During 2008, because the use of foreign tax credits no longer required the repatriation of prior-year earnings, we increased the amount of prior-year earnings that were indefinitely reinvested outside the U.S. by approximately $1 billion, resulting in an income tax benefit of $350 million.
Annually, we file over 6,400 income tax returns in over 250 global taxing jurisdictions. We are under examination or engaged in tax litigation in many of these jurisdictions. During 2010, the IRS completed the audit of our consolidated U.S. income tax returns for 2003-2005. At December 31, 2010, the IRS was auditing our consolidated U.S. income tax returns for 2006-2007. In addition, certain other U.S. tax deficiency issues and refund claims for previous years were unresolved. The IRS has disallowed the tax loss on our 2003 disposition of ERC Life Reinsurance Corporation. We expect to contest the disallowance of this loss. It is reasonably possible that the 2006-2007 U.S. audit cycle will be completed during the next 12 months, which could result in a decrease in our balance of “unrecognized tax benefits” – that is, the aggregate tax effect of differences between tax return positions and the benefits recognized in our financial statements.

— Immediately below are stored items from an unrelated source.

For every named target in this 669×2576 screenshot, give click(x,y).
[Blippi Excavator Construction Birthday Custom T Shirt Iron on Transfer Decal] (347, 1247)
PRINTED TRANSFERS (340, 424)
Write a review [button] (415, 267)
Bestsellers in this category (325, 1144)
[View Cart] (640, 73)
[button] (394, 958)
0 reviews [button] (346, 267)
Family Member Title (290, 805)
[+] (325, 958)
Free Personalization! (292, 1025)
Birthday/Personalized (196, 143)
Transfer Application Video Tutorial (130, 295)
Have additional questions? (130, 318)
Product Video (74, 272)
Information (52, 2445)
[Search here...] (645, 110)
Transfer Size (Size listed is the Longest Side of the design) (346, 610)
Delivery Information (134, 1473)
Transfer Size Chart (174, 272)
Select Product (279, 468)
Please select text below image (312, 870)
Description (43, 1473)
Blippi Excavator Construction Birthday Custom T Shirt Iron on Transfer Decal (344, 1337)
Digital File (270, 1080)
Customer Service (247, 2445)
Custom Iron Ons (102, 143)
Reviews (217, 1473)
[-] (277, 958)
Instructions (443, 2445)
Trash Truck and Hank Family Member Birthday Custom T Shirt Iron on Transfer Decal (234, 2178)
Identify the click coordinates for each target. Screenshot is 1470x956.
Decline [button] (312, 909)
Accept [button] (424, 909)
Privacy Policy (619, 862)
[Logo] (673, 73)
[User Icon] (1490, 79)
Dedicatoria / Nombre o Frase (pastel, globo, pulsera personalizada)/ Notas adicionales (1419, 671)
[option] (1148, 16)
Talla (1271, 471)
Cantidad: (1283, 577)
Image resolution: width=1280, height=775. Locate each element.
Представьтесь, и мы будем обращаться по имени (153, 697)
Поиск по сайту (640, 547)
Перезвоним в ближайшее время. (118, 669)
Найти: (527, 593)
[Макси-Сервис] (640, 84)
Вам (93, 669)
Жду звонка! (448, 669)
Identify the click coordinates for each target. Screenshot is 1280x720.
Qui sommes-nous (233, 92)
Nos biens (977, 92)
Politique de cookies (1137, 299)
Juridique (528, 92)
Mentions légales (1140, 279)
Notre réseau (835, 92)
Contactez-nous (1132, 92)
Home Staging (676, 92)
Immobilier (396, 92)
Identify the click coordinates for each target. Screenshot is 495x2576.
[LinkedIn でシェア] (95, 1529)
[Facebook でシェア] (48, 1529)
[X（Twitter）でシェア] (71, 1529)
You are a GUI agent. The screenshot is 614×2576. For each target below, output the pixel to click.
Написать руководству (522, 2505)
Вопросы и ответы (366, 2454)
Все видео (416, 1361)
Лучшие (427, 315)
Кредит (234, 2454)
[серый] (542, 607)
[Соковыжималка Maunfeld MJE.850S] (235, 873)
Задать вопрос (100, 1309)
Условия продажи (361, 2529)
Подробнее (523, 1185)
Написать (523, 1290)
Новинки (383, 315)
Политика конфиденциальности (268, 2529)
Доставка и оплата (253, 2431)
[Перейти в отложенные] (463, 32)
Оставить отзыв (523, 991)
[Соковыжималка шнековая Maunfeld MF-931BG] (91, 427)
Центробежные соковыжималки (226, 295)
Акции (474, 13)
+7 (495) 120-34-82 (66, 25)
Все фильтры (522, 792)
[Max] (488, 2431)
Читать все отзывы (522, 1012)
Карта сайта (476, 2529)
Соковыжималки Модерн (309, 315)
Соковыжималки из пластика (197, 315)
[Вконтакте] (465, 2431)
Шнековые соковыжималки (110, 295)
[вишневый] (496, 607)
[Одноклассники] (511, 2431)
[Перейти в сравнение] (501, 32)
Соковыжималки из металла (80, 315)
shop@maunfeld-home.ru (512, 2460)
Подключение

We believe that there are no other jurisdictions in which the outcome of unresolved issues or claims is likely to be material to our results of operations, financial position or cash flows. We further believe that we have made adequate provision for all income tax uncertainties. Resolution of audit matters, including the IRS audit of our consolidated U.S. income tax returns for 2003-2005, reduced our 2010 consolidated effective tax rate by 5.9 percentage points.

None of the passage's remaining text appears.